Agenda
Vanessa Tautter Research Talk
On February 20th, visiting scholar Vanessa Tautter will give a talk about their current PhD project. The event is open to all and no registration is necessary. For more information, see below.
Implication, Complicity and Silences in Family Memory
Since the 1980s, dominant memory cultures and politics in many European countries have shifted towards a greater representation of historically victimised, marginalised and oppressed people. These public shifts have also influenced how private and personal (hi-)stories of the past are shared, conceptualised, and engaged within families, where different generational experiences of history and memory come together in an intimate, often emotional space. The close relationships in this arena, however, can also complicate memory negotiations, especially when it comes to historical violence and possible forms of implication in it.

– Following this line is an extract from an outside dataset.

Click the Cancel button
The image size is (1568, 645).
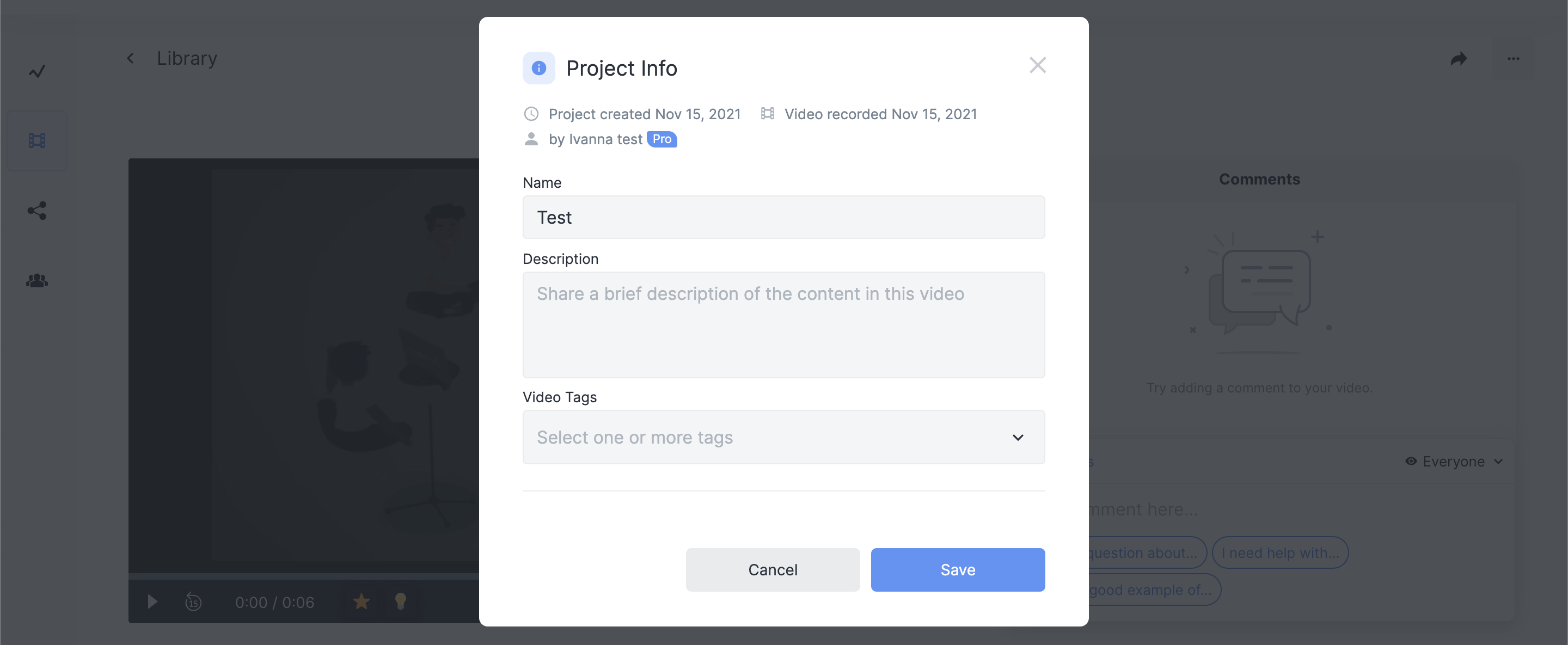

This talk critically explores cultures and politics of silences in families in this context, the meanings they hold, and the various ways they are navigated, negotiated, and engaged by family members from different generations. I use oral histories conducted in two case studies, namely Austria (on memories of Nazism) and Northern Ireland (on memories of the Northern Ireland conflict), to investigate these transgenerational memory processes. In both instances, I focus on (descendants of) ‘ordinary people’ who were implicated in these respective histories of violence on the side of dominant state actors, in Northern Ireland mainly from working-class and in Austria from rural communities. Doing so, this paper investigates granular, intricate, and multidirectional memory processes taking place in the intimate family arena. It highlights the agency of the people involved and explores the meanings that silences obtain for them when trying to make sense of the past from their respective generational perspectives.
About Vanessa
Vanessa Tautter is an oral historian with research interests in memory studies, historical cultural studies, family memory, transnational history and the history of emotions. Their PhD project at the Centre for Memory, Narrative and Histories at the University of Brighton explores personal memories of ‘implication’ in violent histories in the context of changes in public memory politics in Europe since the 1980s. Currently they are a Junior Fellow Abroad at the International Research Centre for Cultural Studies, Vienna. They have been a visiting researcher at the Austrian Academy of Sciences, the University of Vienna and the Queen’s University Belfast, and they conducted research at the US Holocaust Memorial Museum.